Mailing List Archive

utf-8 fixes for metadata.xml
I've just gone through and fixed all of the broken utf-8 in metadata.xml
files. I think... There was rather a lot of it due to various editor
bugs which I'm hoping are no longer an issue. Requests:

- Could anyone who can read whatever language 'vi' is please check a few
of the category metadata.xml files?

- Could anyone editing metadata.xml files please do a 'cvs diff' and
check that whatever you did didn't screw up any encodings? Usually you
can tell by checking that cvs diff isn't giving you any expected lines
changed on things that contain strange characters. If things do seem to
be going screwy, please let me know what you were doing that did it so
that I can figure out whether we still have broken editors / tools out
there... If you're entering utf-8 I'd hope that you'd know how to check
already :)

- If anyone is still going to throw a hissy fit and refuse to play nice
with this utf-8 thing, please let me know now so that I don't waste more
time fixing things.

There are still broken ChangeLogs and one or two h0rked ebuilds in the
tree. I'll get to those once I'm sure that I'm not wasting my time.

--
Ciaran McCreesh
--
gentoo-dev@gentoo.org mailing list
Re: utf-8 fixes for metadata.xml [ In reply to ]
On Fri, Aug 05, 2005 at 01:13:31AM +0100, Ciaran McCreesh wrote:
> I've just gone through and fixed all of the broken utf-8 in metadata.xml
> files. I think... There was rather a lot of it due to various editor
> bugs which I'm hoping are no longer an issue. Requests:
>
> - Could anyone who can read whatever language 'vi' is please check a few
> of the category metadata.xml files?
vim-6.3.084 still breaks them, unless you set encoding=utf-8 in your vim
settings. It's the same bug I spoke to you about earlier today.

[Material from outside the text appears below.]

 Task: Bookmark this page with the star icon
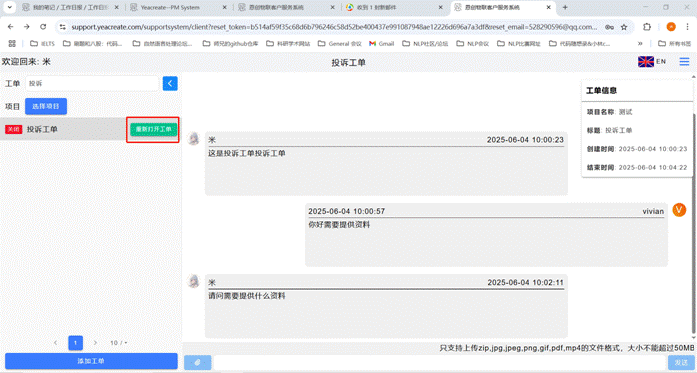(624, 27)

Open the metadata.xml (see no '[converted]' text).
Save metadata.xml (see the '[converted]' text).
File is now broken.

As a vim workaround, maybe force encoding=utf-8 in the gentoo filetype
stuff?

--
Robin Hugh Johnson
E-Mail : robbat2@orbis-terrarum.net
Home Page : http://www.orbis-terrarum.net/?l=people.robbat2
ICQ# : 30269588 or 41961639
GnuPG FP : 11AC BA4F 4778 E3F6 E4ED F38E B27B 944E 3488 4E85
Re: utf-8 fixes for metadata.xml [ In reply to ]
maillog: 04/08/2005-19:15:15(-0700): Robin H. Johnson types
> On Fri, Aug 05, 2005 at 01:13:31AM +0100, Ciaran McCreesh wrote:
> > I've just gone through and fixed all of the broken utf-8 in metadata.xml
> > files. I think... There was rather a lot of it due to various editor
> > bugs which I'm hoping are no longer an issue. Requests:
> >
> > - Could anyone who can read whatever language 'vi' is please check a few
> > of the category metadata.xml files?
> vim-6.3.084 still breaks them, unless you set encoding=utf-8 in your vim
> settings. It's the same bug I spoke to you about earlier today.
>
> Open the metadata.xml (see no '[converted]' text).
> Save metadata.xml (see the '[converted]' text).
> File is now broken.
>
> As a vim workaround, maybe force encoding=utf-8 in the gentoo filetype
> stuff?

But utf-8 is supposed to be autodetected, since the default
fileencodings always contains utf-8, doesn't it? It is not
autodetected only if the file is not *strictly* utf-8.

--
() Georgi Georgiev () C-3PO: We're doomed! ()
() chutz@gg3.net () ()
() +81(90)2877-8845 () ()
Re: utf-8 fixes for metadata.xml [ In reply to ]
On Fri, Aug 05, 2005 at 11:28:46AM +0900, Georgi Georgiev wrote:
> > As a vim workaround, maybe force encoding=utf-8 in the gentoo filetype
> > stuff?
> But utf-8 is supposed to be autodetected, since the default
> fileencodings always contains utf-8, doesn't it? It is not
> autodetected only if the file is not *strictly* utf-8.
It sets 'fileencoding' correctly, but 'encoding' is not set at all.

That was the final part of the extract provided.